WORLD Tributes, debates follow death of Queen Elizabeth II


Tributes, debates follow death of Queen Elizabeth II

By Zhou Zhuobin | People's Daily app

09:37, September 14, 2022

The United Kingdom has been in national mourning since the death of its longest-serving monarch Queen Elizabeth II on September 8.

A British national flag flies at half-mast at Buckingham Palace in London, Britain, on Sept. 8, 2022. Queen Elizabeth II, Britain's longest-reigning monarch in history, has died aged 96, Buckingham Palace announced on Thursday. (Photo: Xinhua)

People have been laying flowers outside royal residences in tribute to the 96-year-old monarch.

Millions “grew up and lived their lives with her always there, as a constant presence,” as a Sky News online article put it.

UK TV networks broadcast a series of programs marking the queen’s life. Newspapers published commemorative editions marking the monarch’s life and death. A planned series of strikes was cancelled.

UK Prime Minister Liz Truss spoke of the queen as “the rock on which modern Britain was built.” The queen “kept her promise to dedicate her life in the service of the nation. For Britain, she has long been a spiritual symbol, her presence representing a kind of stability and security,” she said.

Opposition leader Keir Starmer said the queen “played a crucial role as the thread between the history we cherish and the present we own.”

She exits at a time when Britain faces challenges on multiple fronts: high inflation, a cost of living crisis, Scottish independence maneuvers and Northern Ireland.


The royal family has been plagued by controversies and scandals, Chinese experts note. With her death, the unity and cohesion of the royal family will be tested, they say.

They speculate that if King Charles III does not perform as well as she did, the British public, especially the younger generation, may shift their dissatisfaction with him to the system of constitutional monarchy itself.

Last year a YouGov poll found that 81 percent of people over 65 but 31 percent of people aged 18 to 24 believed that the monarchy should carry on.
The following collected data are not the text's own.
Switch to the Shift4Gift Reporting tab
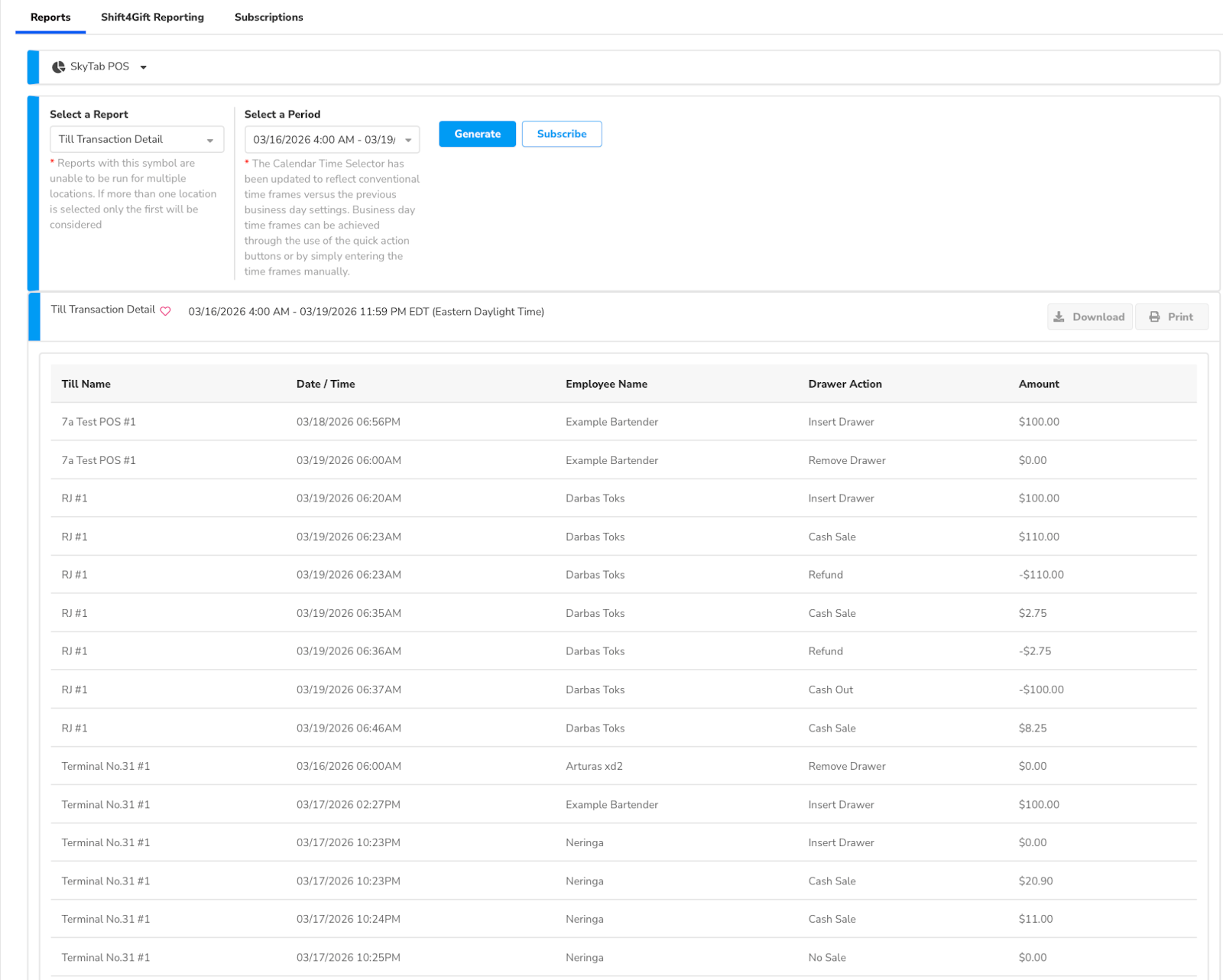Screen dimensions: 1223x980 (x=152, y=17)
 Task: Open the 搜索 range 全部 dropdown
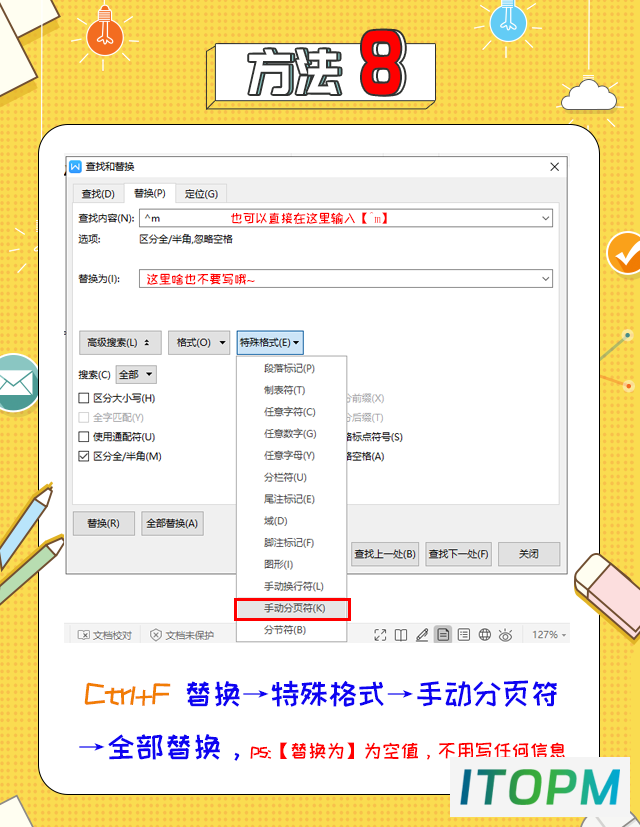point(136,374)
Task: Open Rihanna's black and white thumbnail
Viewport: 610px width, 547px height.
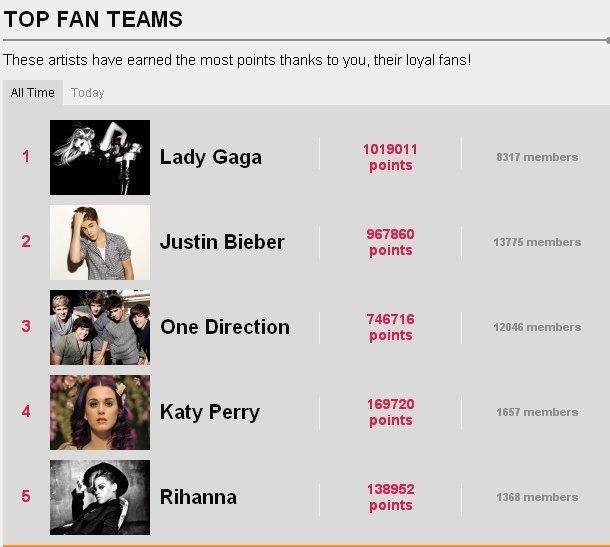Action: [100, 497]
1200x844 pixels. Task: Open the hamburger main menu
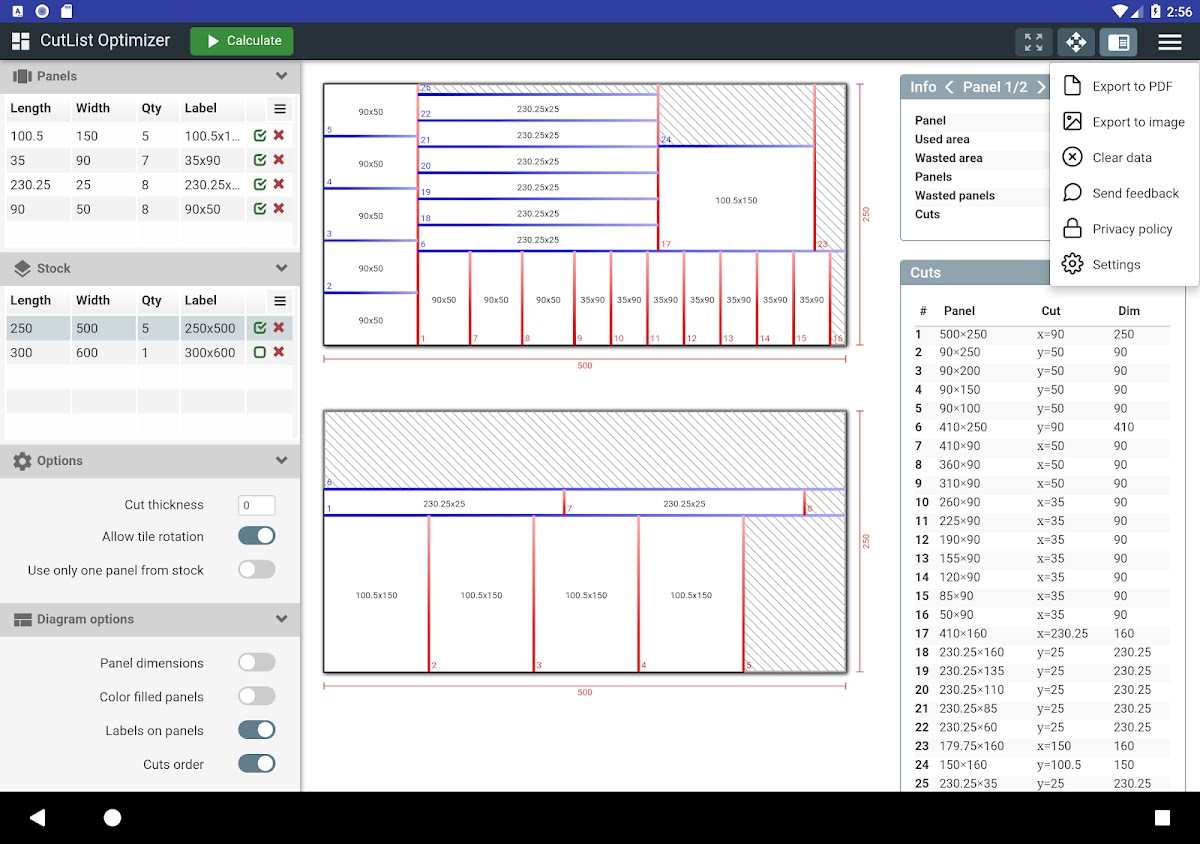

Guardian columnist John Harris wrote of “new emerging voices,” which are “more irreverent and questioning of Britain’s institutions.”

In his conversations with people aged over 40, people talked about “duty, public service and the loss of such a long-serving monarch being almost unthinkable.”

But people in their late teens and 20s talked about “a yawning sense of distance between royalty and everyday reality.”

Harris lamented the queen’s death as reflecting “deep social shifts and the huge differences between the kingdom we used to be, and the much more divided, uncertain country we have been evolving into for at least three decades.”

Scotland, Northern Ireland

A poll shows Scottish people split 50-50 on the question of independence, according to a Daily Express report, and the Scottish National Party wants another referendum.

“Some Scots will consider this end of an era a natural moment for a fresh start,” Alex Massie wrote in The Times of London.

"The Union is probably in more jeopardy now she is gone,” Andrew Neil wrote in the Daily Mail. “King Charles will love Scotland just as much as the queen. But he simply doesn't have her authority."

During the conservative leadership election campaign, Truss considered triggering Article 16 which tears up the Northern Ireland Protocol. Sinn Fein, the Irish nationalist party, became the biggest party in the Northern Ireland Assembly in the election early this year. While the Democratic Unionist Party vowed to boycott the formation of a new government in the Northern Ireland.

Many Irish nationalists responded with “indifference or, at most, polite sympathy” to the death of a monarch they once saw as “a symbol of British oppression,” Reuters reported.


With the queen’s death, debates will revive in the Commonwealth about their head of state.

At the queen’s coronation in 1953, Britain had more than 70 overseas territories, all a part of the British Empire. In 2021, Barbados went republican, leaving 14 Commonwealth partners.

Five hours after the queen’s death, Adam Bandt, leader of the Greens in Australia, tweeted that while mourning the queen’s death, he called for Australia to undergo constitutional reform and change to a republic.

Priyamvada Gopal, professor of postcolonial studies at the University of Cambridge said in a news broadcast that the British monarchy “has come to represent deep and profound and grave inequality.”

Mourning continues across the Commonwealth, but British media have previously noted the longstanding criticism of the monarchy’s role in the British empire’s violent colonization of African, Asian and Caribbean nations.

Philip Murphy, director of the Institute of Commonwealth Studies in London, told the Times that the republican movement had already started before the queen died.

“The Commonwealth is so insubstantial it doesn't have any impact at all and no one would notice if it disappeared tomorrow, in terms of its practical effects,” Murphy was quoted as saying.